2003 was an off year for meteorology. ‘The weather reports are scientifically grounded and we get it right more often than not,’ a defensive Met Office spokesman said in May of that year. He was not too careful with his choice of words as he forgot that you can do your own forecasting by assuming that tomorrow’s weather will be about the same as today’s. You will be right around 50 per cent of the time. That same year we heard the hammering of a determined nail in the coffin of overconfident meteorologists in the form of an AS Level exam question: ‘Why is weather forecasting so unreliable?’
The Met Office says their current team of three Cray XC40 supercomputing systems are capable of more than 14,000 trillion arithmetic operations per second.

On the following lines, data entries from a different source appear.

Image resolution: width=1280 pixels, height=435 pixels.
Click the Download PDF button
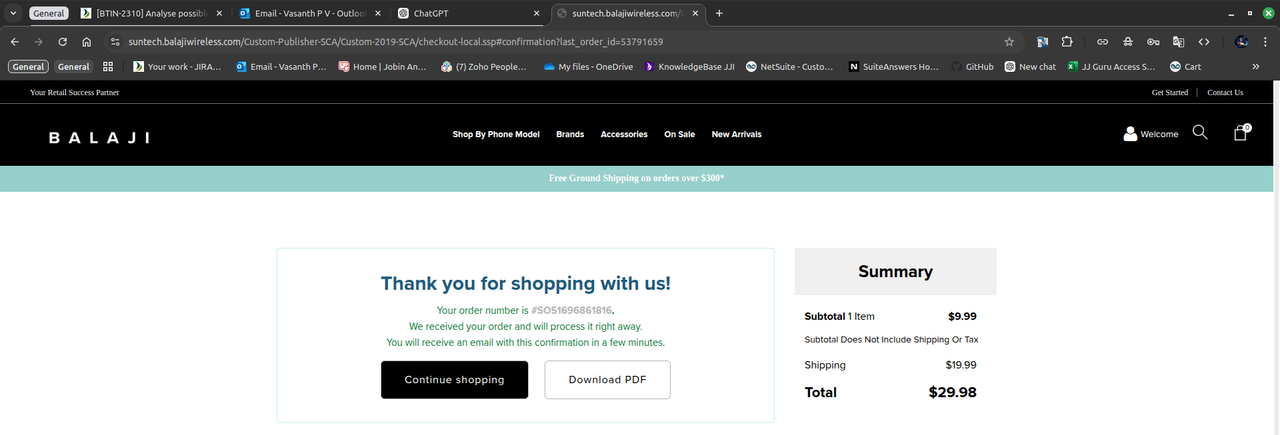(607, 380)
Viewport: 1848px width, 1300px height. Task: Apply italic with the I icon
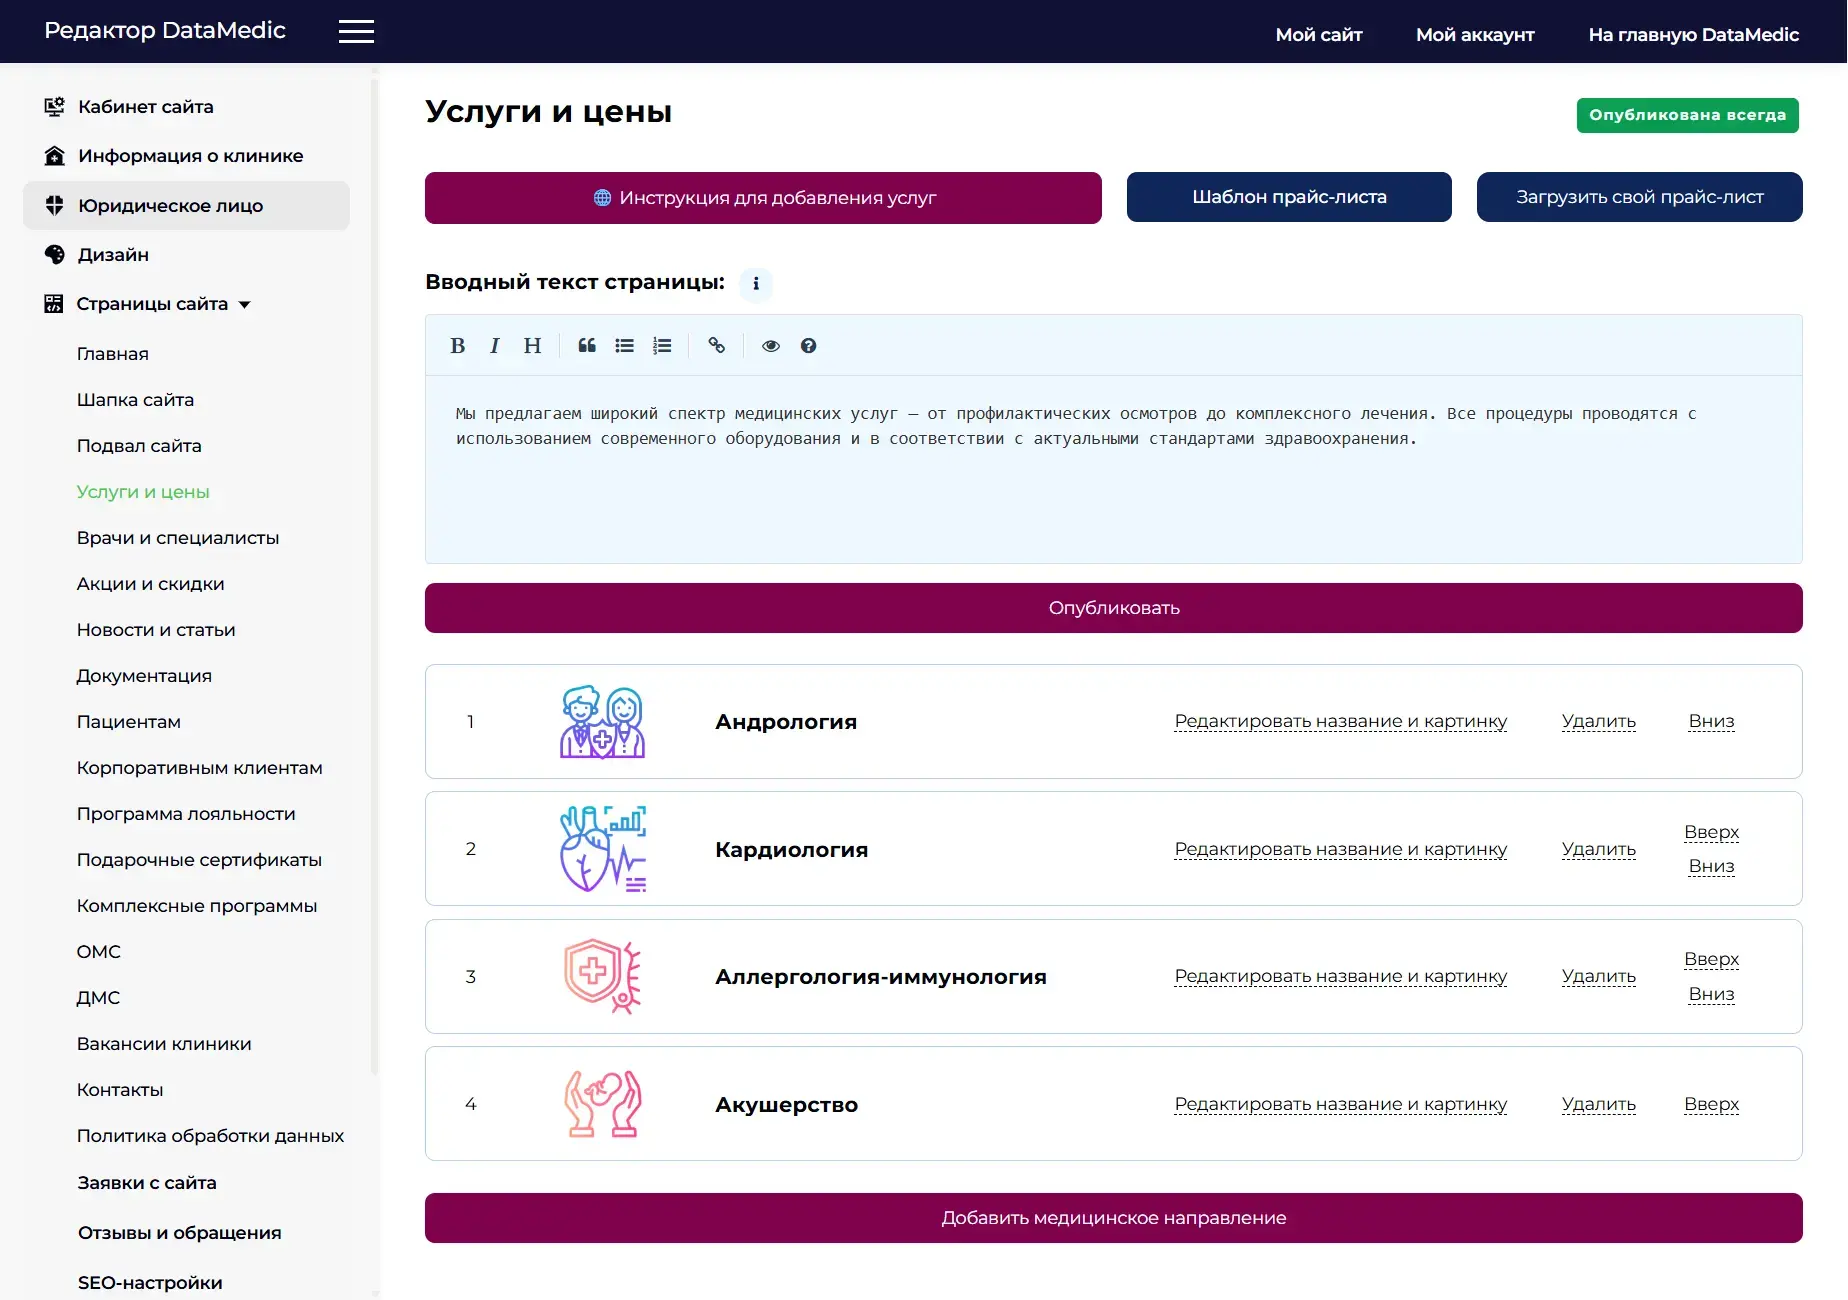click(494, 346)
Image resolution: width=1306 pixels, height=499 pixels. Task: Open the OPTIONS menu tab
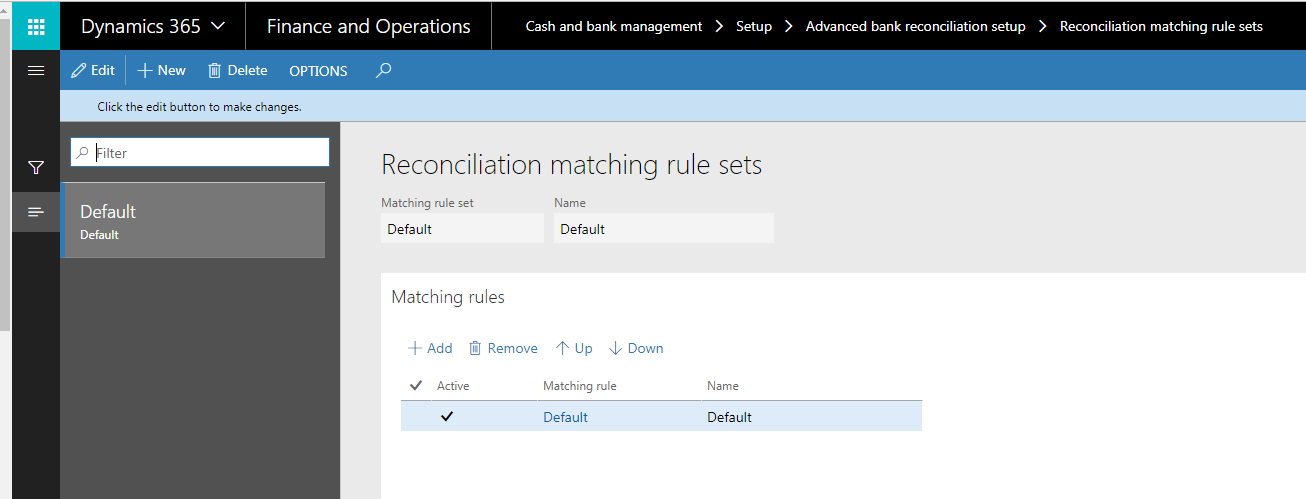point(318,71)

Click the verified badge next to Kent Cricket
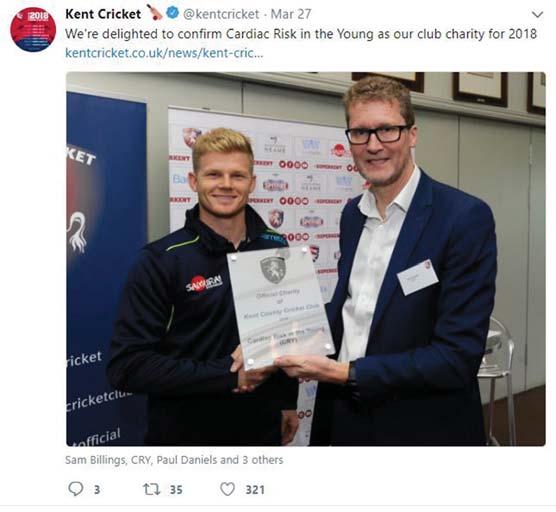pyautogui.click(x=172, y=13)
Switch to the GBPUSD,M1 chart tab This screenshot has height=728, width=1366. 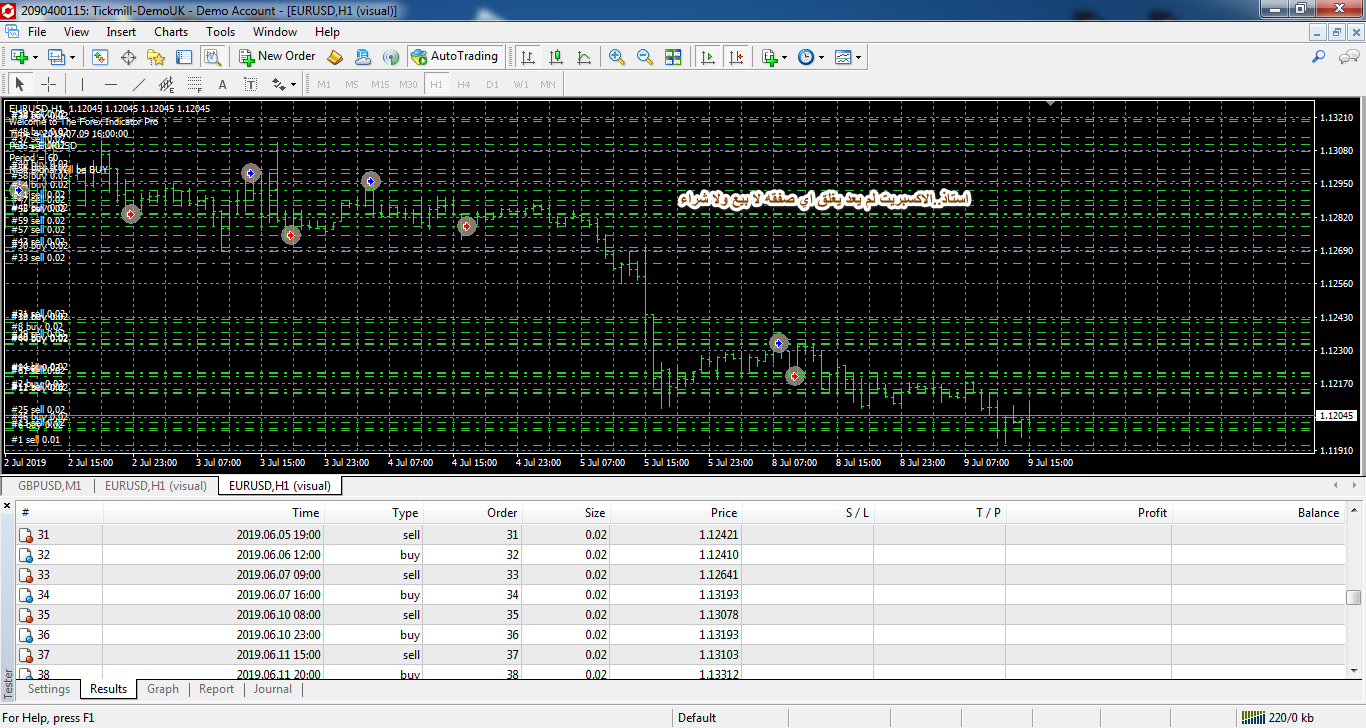[x=49, y=486]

But that’s not enough these days. Bigger, faster, latest model, that’s the key to modern life. So the Met Office ‘have signed a multimillion-pound agreement with Microsoft for the provision of a world-leading supercomputing capability that will take weather and climate forecasting to the next level and help the UK stay safe and thrive.’ I look forward to being helped to stay safe and thrive when it starts work later this year.
Most of the quotes are from scientists who got carried away, alas. They would still argue that UK forecasts for 3-4 days ahead are pretty accurate, but readers might raise a quibble or two about that when no two of the dozen or so forecasting organisations ever seem to agree about the weather for your patch. (Not one of the seven forecasting organisations I was monitoring got it right for our street party. They were certain it would rain but it didn’t. Not one drop.)
There have been (and still are) some rather extravagant claims. In no other field of human enterprise have so many developments produced so much optimism, so the appropriate collective noun must be a ‘delusion’ of meteorologists.
We were anxious about that street party (actually in a large garden), so I noticed yet again that even on the day of the event, the forecast changed during the morning of the day itself. This is forecasting weather two hours ahead and getting it wrong. Is it not possible that a look 50 years into the future might also be subject to some doubt?
If the birds be silent, they used to say in medieval times, expect thunder, and when sheep turn their backs to the wind, it is a sign of rain. Maybe we’ve moved on a little from that. But maybe not quite as far as the experts tell us.